_WHAT TO WORK ON_.
Set down exactly, with nothing added, the lines from the one containing "Screen dimensions: 1134x662" through the end of the entries.

--- DATA TO USE ---

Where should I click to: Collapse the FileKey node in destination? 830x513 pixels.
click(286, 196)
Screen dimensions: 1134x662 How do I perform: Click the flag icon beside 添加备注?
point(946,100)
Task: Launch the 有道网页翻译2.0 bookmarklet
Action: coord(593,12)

---

_ANSWER SPACE_.
Screen dimensions: 1134x662 How do I perform: Click the flag icon beside 添加备注?
point(946,100)
Task: Launch the 有道网页翻译2.0 bookmarklet
Action: coord(593,12)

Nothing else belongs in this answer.